As researchers investigate whether and by what mechanisms Zika virus infections could affect the nervous system, there is a key question for public health: How can currently available evidence about causality guide the choice and implementation of interventions? For this purpose, the WHO is developing a framework for the systematic appraisal of evidence about these causal relationships. How does the available evidence inform current WHO recommendations, and what are the priorities for research going forward?

Besides advancing scientific understanding, the main practical purpose of investigating causality is to evaluate, as accurately as possible, what reduction in the incidence of illness (here, especially neurologic disorders) can be expected from reducing human exposure to the putative cause (Zika virus infection). The conceptual framework is based on factors first proposed by Bradford Hill and commonly used to assess causality: temporality (cause precedes effect), biologic plausibility of causal mechanisms, consistency (same association found in different studies and populations), strength of association (as measured by risk ratio, rate ratio, or odds ratio in cohort or case–control studies), exclusion of alternative explanations, dose–response relationship, cessation (removing the supposed cause reverses the effect), and analogy to cause-and-effect relationships in other diseases.2 Temporality is the single necessary condition; none of the factors on its own is sufficient.

Causal relationships cannot be proven with absolute certainty in epidemiologic studies, but these factors help analysts judge the existence and strength of possible causal links. Their assessment should be complemented by controlled experiments, the most robust approach to drawing inferences about cause and effect.

A systematic strategy for identifying relevant evidence will enable a transparent and replicable approach that can be updated to capture new information. Study methods can be assessed for risks of selection and measurement bias, confounding, and the effect of chance.
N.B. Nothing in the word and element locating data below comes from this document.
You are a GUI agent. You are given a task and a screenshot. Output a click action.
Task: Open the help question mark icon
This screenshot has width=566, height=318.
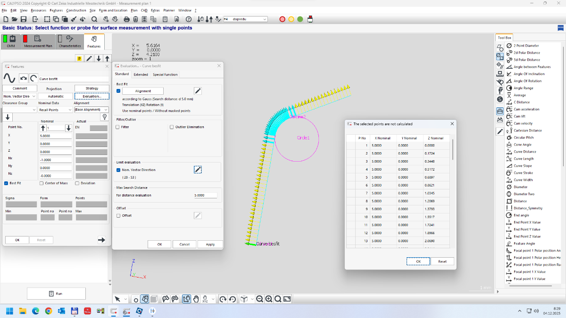(189, 19)
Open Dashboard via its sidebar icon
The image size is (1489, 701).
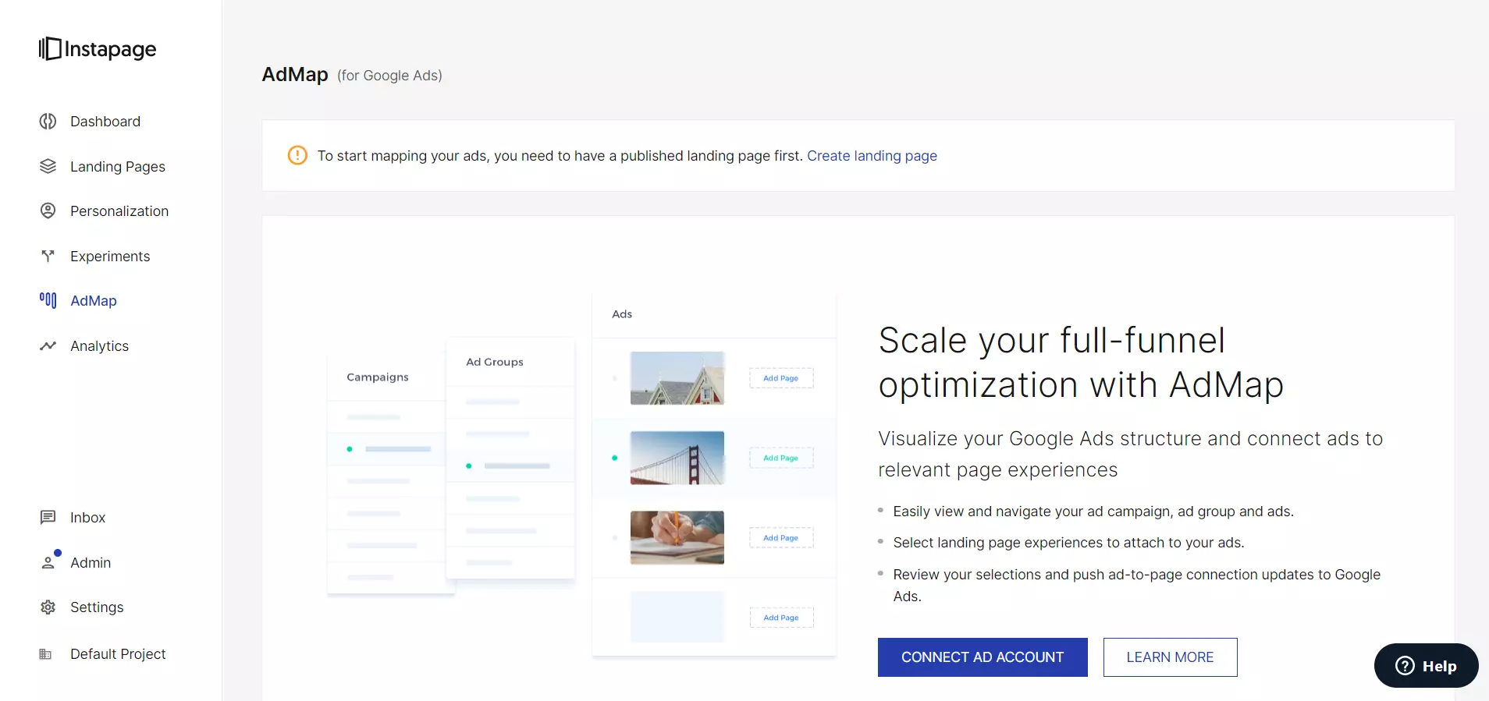click(48, 122)
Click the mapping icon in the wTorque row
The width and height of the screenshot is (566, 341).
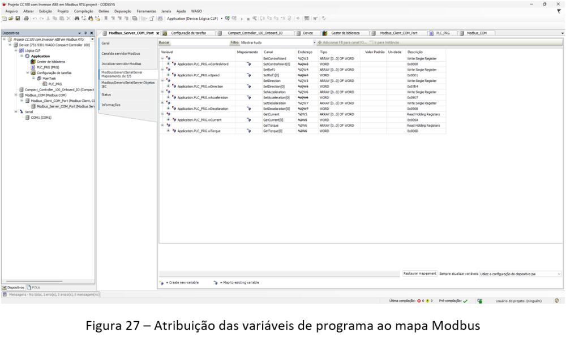click(248, 131)
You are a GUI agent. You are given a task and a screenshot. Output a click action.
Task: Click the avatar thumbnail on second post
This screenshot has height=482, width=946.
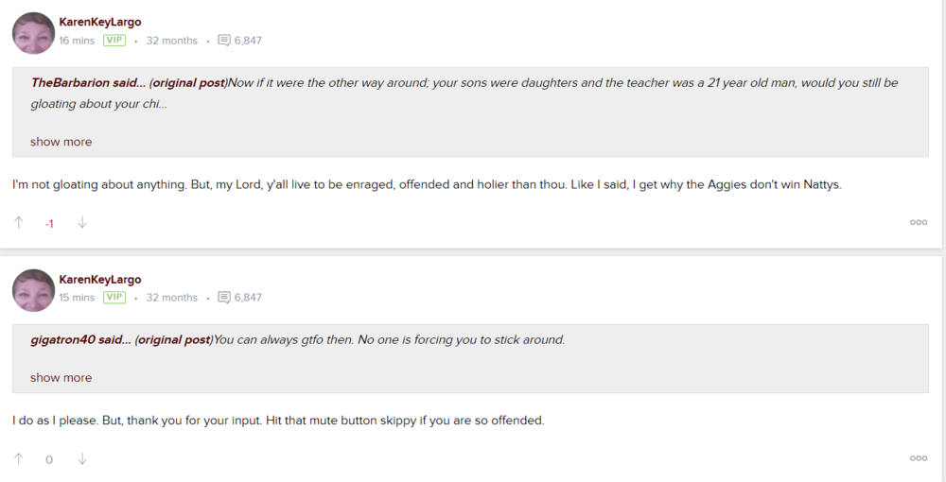33,290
To illustrate the approach, we conducted a search of PubMed and selected journal and public health websites for information posted through March 4, 2016. The table and the Supplementary Appendix (available with the full text of this article at NEJM.org) provide a preliminary summary of population- and individual-level studies on possible associations between Zika virus infection and Guillain–Barré syndrome or microcephaly.

We found three published reports on Guillain–Barré syndrome studied at the population level. During the 2013–2014 outbreak in French Polynesia, the rise and fall of Zika virus infections was followed by a similar rise and fall in the incidence of Guillain–Barré syndrome, with a delay of about 3 weeks.3In the Americas, Guillain–Barré syndrome in the presence of Zika virus has now been reported to the WHO from Brazil, Colombia, El Salvador, Martinique, Panama, Puerto Rico, Suriname, and Venezuela, but we found no reports from these countries linking the syndrome with trends in Zika virus infections.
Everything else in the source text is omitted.